The Deal of the Decade

Or indeed for considerably longer but the cheap alliteration is to appealing. After a very Long fight Leeds City Council has agreed to transfer the former Headingley Primary School site ( on a 125 year lease) to a local residents cooperative. This is about as exciting an experiment in mutualism. The Headingley Development Trust ( HDT) will refurbish it as HEART ( Headingley Enterprise and Arts centre.) This blog could be accused of many things but it isn't partisan. However on this occasion its a distinctively liberal achievement and I'm particularly grateful to Greg Mulholland MP for all his support while others have abandoned hope. Of course HDT have actually done all the hard work we've just done what politicians do, spend other peoples money. However over coming very powerful opposition within the Development Department and a cultural aversion to community ownership from some people that should know betters has been a tough gig.

Its a qualified triumph. Headingley Community Centre will be shut and sold off and subsumed into a revised HEART. The existing Community Centre users have been offered a "triple lock". The same or better quality of rooms available. The trust will have to adhere to the Councils lettings pricing policy. The trust has to offer the Council a 25 year service level agreement. To stop it closing the new facilities the day the lease is signed.

Its a deal where everyone wins a bit. The Councils capital budget gets its pound of flesh from the sale of the centre and savings from non provision of the care taking function. The HDT gets a massive "Town Centre" site with enormous development and borrowing potential. The debate has focused on the school building but the play ground has potential. Affordable Housing? the public square that Headingley doesn't have?

I'm often melancholy about local politics but this is the culmination of nearly 4 years work and has delivered a massive shift of power and assets from the Council to the Community. A Central performance space, decent community cafe, affordable office accommodation and now community centre functions. All in a land mark building, the Civic Building that Headingley has never had. Local Councillors don't get memoirs so my particular role in the "laws and sausages" struggles behind the scene will have to wait. However if I have done a honest days work in my 8 years its chairing the Working Group on this issue this year. Nudging the trust and Council officers towards the perhaps inevitable compromise was rewarding but difficult.
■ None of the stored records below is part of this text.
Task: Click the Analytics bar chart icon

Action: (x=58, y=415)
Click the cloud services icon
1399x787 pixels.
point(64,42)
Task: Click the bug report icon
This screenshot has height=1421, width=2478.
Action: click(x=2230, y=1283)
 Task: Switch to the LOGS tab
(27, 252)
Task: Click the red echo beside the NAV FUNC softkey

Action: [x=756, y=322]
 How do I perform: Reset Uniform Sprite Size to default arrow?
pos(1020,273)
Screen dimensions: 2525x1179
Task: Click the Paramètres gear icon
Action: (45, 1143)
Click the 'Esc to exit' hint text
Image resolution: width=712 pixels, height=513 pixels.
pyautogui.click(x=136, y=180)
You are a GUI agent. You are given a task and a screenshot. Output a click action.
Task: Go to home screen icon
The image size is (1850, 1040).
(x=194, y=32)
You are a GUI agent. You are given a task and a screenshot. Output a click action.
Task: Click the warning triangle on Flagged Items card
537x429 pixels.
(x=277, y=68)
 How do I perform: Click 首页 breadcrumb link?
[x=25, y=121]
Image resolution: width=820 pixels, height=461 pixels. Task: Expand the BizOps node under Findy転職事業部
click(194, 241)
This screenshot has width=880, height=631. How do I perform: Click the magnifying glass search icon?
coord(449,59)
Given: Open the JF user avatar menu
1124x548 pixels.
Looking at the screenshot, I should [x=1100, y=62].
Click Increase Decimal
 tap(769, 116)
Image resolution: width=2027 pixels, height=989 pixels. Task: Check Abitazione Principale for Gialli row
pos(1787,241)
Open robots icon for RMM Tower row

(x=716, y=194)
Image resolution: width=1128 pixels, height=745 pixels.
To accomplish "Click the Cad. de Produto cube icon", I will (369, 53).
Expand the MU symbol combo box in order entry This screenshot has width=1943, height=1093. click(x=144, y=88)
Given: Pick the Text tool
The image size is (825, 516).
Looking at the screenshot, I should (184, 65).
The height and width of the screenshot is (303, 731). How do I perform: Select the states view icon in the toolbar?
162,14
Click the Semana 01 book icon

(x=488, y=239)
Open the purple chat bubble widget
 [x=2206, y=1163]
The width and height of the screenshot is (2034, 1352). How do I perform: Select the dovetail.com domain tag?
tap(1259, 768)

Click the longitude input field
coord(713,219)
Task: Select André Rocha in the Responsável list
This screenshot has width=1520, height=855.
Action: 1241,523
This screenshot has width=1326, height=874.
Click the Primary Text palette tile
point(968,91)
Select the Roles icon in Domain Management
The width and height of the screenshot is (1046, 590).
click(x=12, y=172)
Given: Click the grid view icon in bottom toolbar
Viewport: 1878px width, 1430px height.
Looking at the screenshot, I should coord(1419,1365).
Is this a done deal? No several things can still go wrong. 1. we can fail to find the refurbishment costs however I suspect that there is such political momentum behind the scheme now that this won't be allowed to happen. 2. The existing Community Centre users can reject the proposed deal over alternative facilities in HEART. Given sensitivity and robust safeguards i think they can be kept on board. 3. We can fail to slot in the final piece of the jigsaw, a replacement for the community coffee bar currently in the centre.

However I remain convinced that this is the single biggest event in Headingley politics for over 10 years. The hardest asset any community land trust ever achieves is its first one. I Shall be paying visits over the next few years and see what they achieve but my hopes are high.